How to understand this proof in Bourbaki's formalism?

Trying to understand the proof (or rather, verification) of the following criterion of formation in Bourbaki, Chapter 1 (p. 22 here):

CF7. Let $A$ be a relation (term), and let $x$ and $y$ be letters. Then $(y|x)A$ is a relation (term).

Let $A_1, A_2, \dots, A_n$ be a formative construction in which $A$ appears. We shall show step by step that, if $A_t$ is a relation (term) then so is $(y|x)A_t$.

Suppose that this point has been established for $A_1, A_2, \dots, A_{i-1}$; let us prove it for $A_i$. If $A_i$ is a letter, then $(y|x)A_i$ is a letter, etc.

They proceed similarly for the case where $A_i$ is the negation of a relation that preceeds it in the formal construction, and so on, so that every criterion to be a formula/term (here, that it must be part of a formative construction) is checked.

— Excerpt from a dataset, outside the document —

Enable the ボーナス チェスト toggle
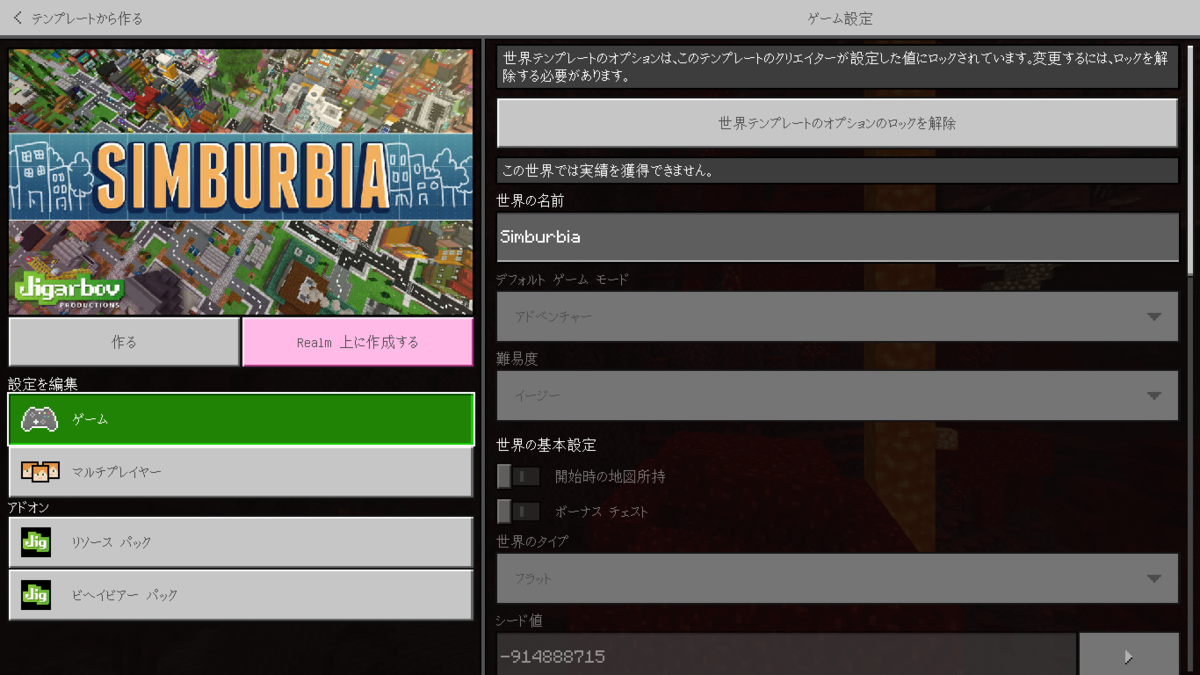 (x=517, y=511)
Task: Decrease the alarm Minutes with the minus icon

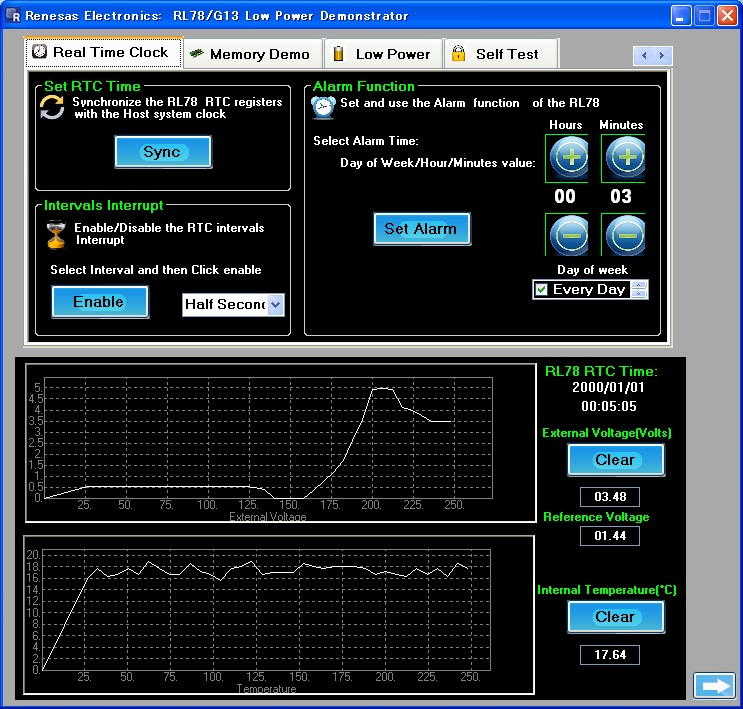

I realize it is reminiscent of induction, yet I do not quite understand why it is done that way. First of all, is $A_t$ supposed to correspond to $A$? Then why resort to $A_{i-1}$ instead of $A_{t-1}$? In fact, I am not quite understanding why they "assume that this point has been established for" the steps up to $i-1$.

Could anybody sort that out for me in simpler terms? (and no, I am not trying to learn Set Theory from Bourbaki, but mainly trying to see how sound the first Chapter is for other purposes). Thanks.

Apart from the "unusual" terminology, the proof is a standrd proof by induction on the formation sequence (here : formative construction) of a term or formula (here : relation).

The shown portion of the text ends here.